Below is one example, a half-precision version of sincos(). Note that the __fp16 type used is my own ‘typedef’; use the half-precision type name of your choice there. One nasty surprise was that there seems to be a consistent bias in either the argument reduction instruction RRO.SINCOS, or the MUFU.SIN and MUFU.COS instructions themselves (maybe due to an internal computation that is truncating instead of rounding?). So I had to add a bias-adjustment to the reduced argument for accurate results, which unfortunately currently adds three instructions.

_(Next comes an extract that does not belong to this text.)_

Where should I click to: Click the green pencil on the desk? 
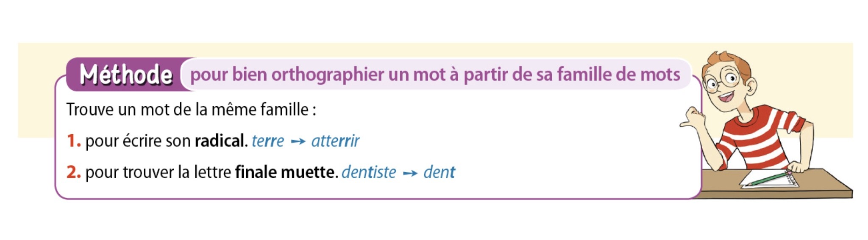(768, 178)
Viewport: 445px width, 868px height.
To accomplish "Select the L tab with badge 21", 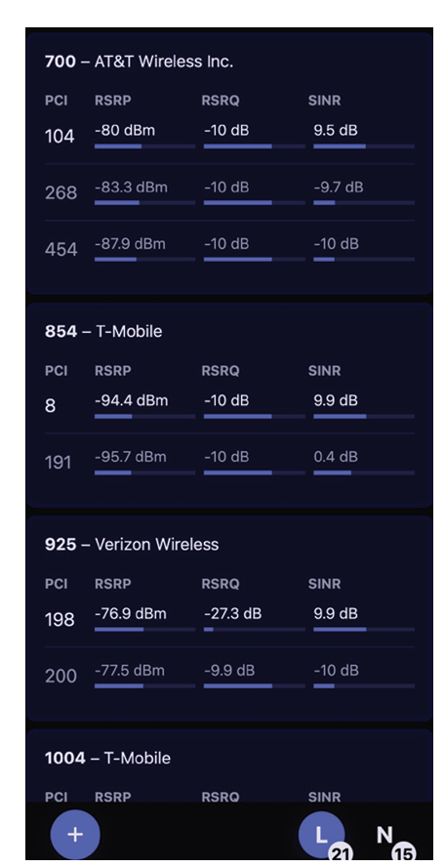I will (322, 834).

Two variants are shown, with the more accurate one providing results that differ by at most 2 ulps from the correctly rounded results, while the less accurate one provides results that differ by at most 4 ulps from correctly rounded results, the worst case errors for the latter occur at:

[sin] error: arg= 1.06500000e+3 6429   res=-9.06586647e-5 85f1   ref=-9.04330600e-5 85ed
[sin] error: arg=-1.06500000e+3 e429   res= 9.06586647e-5 05f1   ref= 9.04330600e-5 05ed
/*
  Copyright (c) 2016, Norbert Juffa
  All rights reserved.

  Redistribution and use in source and binary forms, with or without 
  modification, are permitted provided that the following conditions
  are met:

  1. Redistributions of source code must retain the above copyright 
     notice, this list of conditions and the following disclaimer.

  2. Redistributions in binary form must reproduce the above copyright
     notice, this list of conditions and the following disclaimer in the
     documentation and/or other materials provided with the distribution.

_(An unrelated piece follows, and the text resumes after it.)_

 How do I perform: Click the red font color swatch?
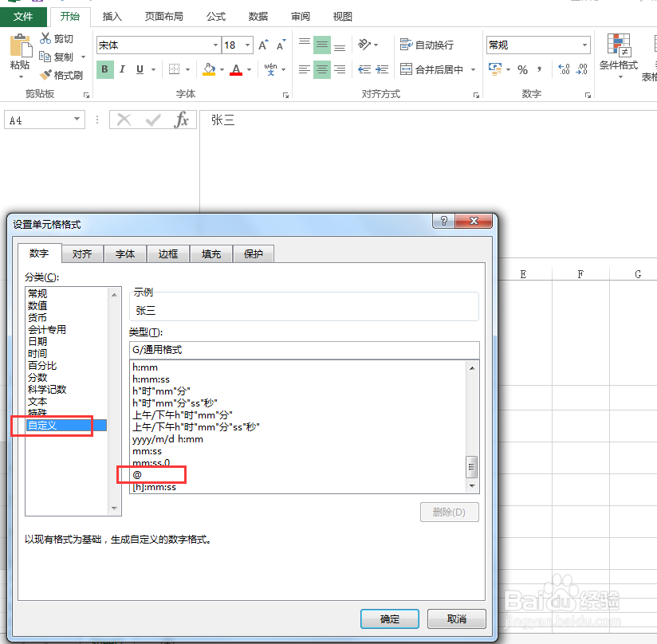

  THIS SOFTWARE IS PROVIDED BY THE COPYRIGHT HOLDERS AND CONTRIBUTORS 
  "AS IS" AND ANY EXPRESS OR IMPLIED WARRANTIES, INCLUDING, BUT NOT 
  LIMITED TO, THE IMPLIED WARRANTIES OF MERCHANTABILITY AND FITNESS FOR
  A PARTICULAR PURPOSE ARE DISCLAIMED. IN NO EVENT SHALL THE COPYRIGHT
  HOLDER OR CONTRIBUTORS BE LIABLE FOR ANY DIRECT, INDIRECT, INCIDENTAL,
  SPECIAL, EXEMPLARY, OR CONSEQUENTIAL DAMAGES (INCLUDING, BUT NOT 
  LIMITED TO, PROCUREMENT OF SUBSTITUTE GOODS OR SERVICES; LOSS OF USE,
  DATA, OR PROFITS; OR BUSINESS INTERRUPTION) HOWEVER CAUSED AND ON ANY
  THEORY OF LIABILITY, WHETHER IN CONTRACT, STRICT LIABILITY, OR TORT 
  (INCLUDING NEGLIGENCE OR OTHERWISE) ARISING IN ANY WAY OUT OF THE USE
  OF THIS SOFTWARE, EVEN IF ADVISED OF THE POSSIBILITY OF SUCH DAMAGE.
*/
__forceinline__ __device__ float raw_sin (float a)
{
    float r;
    asm ("sin.approx.ftz.f32 %0,%1;" : "=f"(r) : "f"(a));
    return r;
}

__forceinline__ __device__ float raw_cos (float a)
{
    float r;
    asm ("cos.approx.ftz.f32 %0,%1;" : "=f"(r) : "f"(a));
    return r;
}

__forceinline__ __device__ float copysignf_pos (float a, float b)
{
    float r;
    r = __int_as_float (__float_as_int (a) | (__float_as_int (b) & 0x80000000));
    return r;
}

/* Use 'sf' suffix as per proposal N2016 in ISO/IEC JTC1 SC22 WG14 */
__device__ void my_sincossf (__fp16 ah, __fp16 *sp, __fp16 *cp)
{
    float a, i, j, r, s, c;
    const float BIAS_ADJ = 8.8e-8f;

    a = __half2float (ah);

#if MORE_ACCURATE // maximal difference from correctly rounded result: 2 ulps   
    i = fmaf (a, 0.636619747f/2, 12582912.0f); // 1/pi, 0x1.8p+23
    j = i - 12582912.0f; // 0x1.8p+23
    r = fmaf (j, -3.14159203e+0f, a); // -0x1.921fb0p+01 // pi_high
    r = fmaf (j, -6.27832947e-7f, r); // -0x1.5110b4p-21 // pi_low
    r = r + copysignf_pos (BIAS_ADJ, r); // correct bias of trig func intrinsics
    c = raw_cos (r);
    s = raw_sin (r);
    if (__float_as_int (i) & 1) {
        s = 0.0f - s; // don't change "sign" of NaNs or create negative zeros
        c = 0.0f - c; // don't change "sign" of NaNs or create negative zeros
    }
#else // maximal difference from correctly rounded result: 3 ulps 
    i = fmaf (a, 0.636619747f/4, 12582912.0f); // 1/(2*pi), 0x1.8p+23
    j = i - 12582912.0f; // 0x1.8p+23
    r = fmaf (j, -6.28318405e+0f, a); // -0x1.921fb0p+02 // 2pi_high
    r = fmaf (j, -1.25566589e-6f, r); // -0x1.5110b4p-20 // 2pi_low
    r = r + copysignf_pos (BIAS_ADJ, r); // correct bias of trig func intrinsics
    c = raw_cos (r);
    s = raw_sin (r);
#endif

    *sp = __float2half_rn (s);
    *cp = __float2half_rn (c);
}

Thanks as always for your careful tests and expositions. What is performance of this as compared to your fp32 FMA based sincosf() and CUDA’s own full sin/cos speed? Here of course performance would depend on whether inputs were fp16 or fp32 to begin with. And I could imagine this routine here as-is could have a variant that returned the fp32 approximation before downsampling back to half fp16 for code that could use the fp32 directly.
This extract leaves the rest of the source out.